The findings are particularly concerning since HANA has continued to grow in importance in the enterprise and, because it supports a very wide swath of third-party mobile apps, is becoming the foundation for all SAP applications.
“HANA is not something that's going under the radar,” Onapsis CTO Juan Perez-Etchegoyen told SCMagazine.com Thursday, adding that it is the “most important product of SAP.” Perez-Etchegoyen said Onapsis's recent findings are troubling not only in how critical many of them are but also “in the high number effected and different attack vectors.”
While SAP has issued patches for most, six of the eight critical vulnerabilities are not patchable and require users to reconfigure systems to mitigate them. If organisations let these vulnerabilities go unchecked, unauthenticated attackers could gain control of their SAP HANA systems and wreak havoc by stealing or manipulating information and disrupting business operations by taking systems offline.
“If organisations don't properly secure configurations, then applications running on HANA could be compromised,” said Perez-Etchegoyen. "The risk is so high, it cannot be ignored.”

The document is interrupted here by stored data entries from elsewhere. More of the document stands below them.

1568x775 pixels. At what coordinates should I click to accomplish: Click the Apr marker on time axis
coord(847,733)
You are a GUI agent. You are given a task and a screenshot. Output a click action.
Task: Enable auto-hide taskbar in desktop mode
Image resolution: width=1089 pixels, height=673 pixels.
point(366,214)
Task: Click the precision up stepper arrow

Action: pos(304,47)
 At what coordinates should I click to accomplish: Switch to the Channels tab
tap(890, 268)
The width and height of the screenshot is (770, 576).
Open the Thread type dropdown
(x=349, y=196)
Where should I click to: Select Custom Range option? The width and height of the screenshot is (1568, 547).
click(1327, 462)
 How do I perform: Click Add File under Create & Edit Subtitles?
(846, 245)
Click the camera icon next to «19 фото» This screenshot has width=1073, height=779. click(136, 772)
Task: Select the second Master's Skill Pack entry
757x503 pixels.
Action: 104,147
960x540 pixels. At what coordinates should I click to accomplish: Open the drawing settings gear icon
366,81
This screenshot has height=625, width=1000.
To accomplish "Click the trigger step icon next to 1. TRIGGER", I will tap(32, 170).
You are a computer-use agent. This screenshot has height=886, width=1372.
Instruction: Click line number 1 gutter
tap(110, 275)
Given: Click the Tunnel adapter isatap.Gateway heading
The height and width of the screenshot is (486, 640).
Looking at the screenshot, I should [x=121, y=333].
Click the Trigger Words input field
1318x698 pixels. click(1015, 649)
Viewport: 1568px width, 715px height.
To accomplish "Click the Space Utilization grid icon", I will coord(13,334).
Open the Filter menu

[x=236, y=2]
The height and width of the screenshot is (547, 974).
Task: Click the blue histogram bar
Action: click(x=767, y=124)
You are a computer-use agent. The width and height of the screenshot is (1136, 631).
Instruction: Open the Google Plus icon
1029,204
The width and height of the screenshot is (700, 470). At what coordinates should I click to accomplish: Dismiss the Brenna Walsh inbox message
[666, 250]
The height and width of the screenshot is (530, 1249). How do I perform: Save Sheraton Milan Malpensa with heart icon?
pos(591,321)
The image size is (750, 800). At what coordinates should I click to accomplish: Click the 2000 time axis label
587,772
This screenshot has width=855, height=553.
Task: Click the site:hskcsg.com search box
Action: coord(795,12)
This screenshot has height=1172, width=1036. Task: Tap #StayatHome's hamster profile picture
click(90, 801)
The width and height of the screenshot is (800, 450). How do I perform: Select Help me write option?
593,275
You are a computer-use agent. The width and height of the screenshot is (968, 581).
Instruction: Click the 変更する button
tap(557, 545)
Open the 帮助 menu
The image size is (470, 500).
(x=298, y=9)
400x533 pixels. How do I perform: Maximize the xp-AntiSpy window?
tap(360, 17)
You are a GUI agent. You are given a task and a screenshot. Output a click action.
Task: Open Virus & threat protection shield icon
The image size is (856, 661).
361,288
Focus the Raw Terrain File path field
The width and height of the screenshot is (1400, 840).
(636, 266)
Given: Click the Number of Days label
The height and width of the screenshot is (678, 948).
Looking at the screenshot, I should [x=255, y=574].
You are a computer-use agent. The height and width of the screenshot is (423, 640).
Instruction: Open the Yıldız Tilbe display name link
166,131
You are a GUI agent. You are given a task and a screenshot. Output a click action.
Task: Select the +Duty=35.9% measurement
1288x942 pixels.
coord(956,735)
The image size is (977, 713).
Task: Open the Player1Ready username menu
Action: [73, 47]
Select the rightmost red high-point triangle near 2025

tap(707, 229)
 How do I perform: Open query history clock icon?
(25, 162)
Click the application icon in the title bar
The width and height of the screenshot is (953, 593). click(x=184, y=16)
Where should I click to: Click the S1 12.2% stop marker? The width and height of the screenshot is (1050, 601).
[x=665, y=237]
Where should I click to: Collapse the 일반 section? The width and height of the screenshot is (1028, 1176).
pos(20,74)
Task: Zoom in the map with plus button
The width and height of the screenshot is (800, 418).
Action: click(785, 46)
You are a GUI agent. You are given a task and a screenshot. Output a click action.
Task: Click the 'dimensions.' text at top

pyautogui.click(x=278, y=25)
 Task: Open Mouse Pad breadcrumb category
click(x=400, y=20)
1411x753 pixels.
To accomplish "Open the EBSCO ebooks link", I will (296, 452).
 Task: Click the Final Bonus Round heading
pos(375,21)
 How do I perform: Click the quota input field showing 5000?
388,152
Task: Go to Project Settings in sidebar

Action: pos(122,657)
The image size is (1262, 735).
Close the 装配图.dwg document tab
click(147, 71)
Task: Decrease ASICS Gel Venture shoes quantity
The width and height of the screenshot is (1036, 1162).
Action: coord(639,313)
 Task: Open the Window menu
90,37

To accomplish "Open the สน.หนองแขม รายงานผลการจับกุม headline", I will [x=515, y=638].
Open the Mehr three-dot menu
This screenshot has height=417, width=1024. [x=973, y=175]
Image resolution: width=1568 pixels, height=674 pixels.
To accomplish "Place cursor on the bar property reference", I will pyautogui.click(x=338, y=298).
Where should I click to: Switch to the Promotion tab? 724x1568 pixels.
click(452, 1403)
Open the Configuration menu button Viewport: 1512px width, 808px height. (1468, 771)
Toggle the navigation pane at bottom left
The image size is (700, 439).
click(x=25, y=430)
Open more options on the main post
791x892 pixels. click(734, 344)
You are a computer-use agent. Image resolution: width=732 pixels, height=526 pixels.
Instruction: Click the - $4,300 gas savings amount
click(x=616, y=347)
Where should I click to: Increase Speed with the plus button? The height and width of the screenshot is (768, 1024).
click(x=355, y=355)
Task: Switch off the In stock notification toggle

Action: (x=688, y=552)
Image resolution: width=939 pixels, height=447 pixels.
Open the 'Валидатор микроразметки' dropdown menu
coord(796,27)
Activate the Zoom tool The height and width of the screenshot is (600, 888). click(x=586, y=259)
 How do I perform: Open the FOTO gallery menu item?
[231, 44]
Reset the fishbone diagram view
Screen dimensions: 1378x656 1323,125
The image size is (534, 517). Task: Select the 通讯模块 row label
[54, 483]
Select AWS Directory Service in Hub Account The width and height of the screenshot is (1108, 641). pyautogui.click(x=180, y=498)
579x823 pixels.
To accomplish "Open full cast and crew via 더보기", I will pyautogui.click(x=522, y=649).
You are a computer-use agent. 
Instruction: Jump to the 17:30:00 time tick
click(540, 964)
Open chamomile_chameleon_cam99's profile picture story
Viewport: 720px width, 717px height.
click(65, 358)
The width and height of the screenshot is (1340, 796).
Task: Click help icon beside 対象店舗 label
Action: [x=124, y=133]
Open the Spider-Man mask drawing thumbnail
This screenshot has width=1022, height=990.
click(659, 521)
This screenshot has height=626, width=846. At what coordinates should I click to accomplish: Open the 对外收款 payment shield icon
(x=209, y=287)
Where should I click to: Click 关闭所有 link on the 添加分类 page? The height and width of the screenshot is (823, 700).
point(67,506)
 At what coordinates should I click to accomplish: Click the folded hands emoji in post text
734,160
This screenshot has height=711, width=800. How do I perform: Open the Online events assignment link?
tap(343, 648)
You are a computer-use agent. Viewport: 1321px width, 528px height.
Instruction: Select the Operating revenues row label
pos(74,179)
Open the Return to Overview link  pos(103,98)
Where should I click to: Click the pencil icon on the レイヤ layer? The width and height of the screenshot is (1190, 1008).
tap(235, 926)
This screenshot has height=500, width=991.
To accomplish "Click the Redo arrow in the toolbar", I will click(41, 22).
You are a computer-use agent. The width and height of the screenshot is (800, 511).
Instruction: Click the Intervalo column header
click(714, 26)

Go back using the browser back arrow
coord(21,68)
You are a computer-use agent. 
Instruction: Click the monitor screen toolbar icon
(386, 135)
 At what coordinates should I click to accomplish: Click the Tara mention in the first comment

The Onapsis CTO stressed that Onapsis is not releasing a zero-day. “Just because there's no patch, it doesn't mean it's a zero day, he said, explaining that SAP has been responsive. “We have had fluid communications with them.”
Perez-Etchegoyen urged chief information security officers (CISOs) to follow Onapsis's recommendations to secure their systems. Primarily, organisations that are running in a high-availability environment should reconfigure TrexNet communications, which are critical to SAP HANA's operation. Onapsis recommended that TrexNet communications be isolated from end users and ensure it can't be accessible through another network. In cases where a single SAP HANA instance is deployed, then the TrexNet interfaces should be listening only on the localhost network interface.
Onapsis also encouraged CISOs to monitor user activity, especially looking for suspicious activity in HTTP traffic and SQL and HTTP logs. Security professional should include SAP in their information security strategies to continuously monitor both SAP and SAP HANA and send preventative and corrective data to SIEM and GRC tools in real time.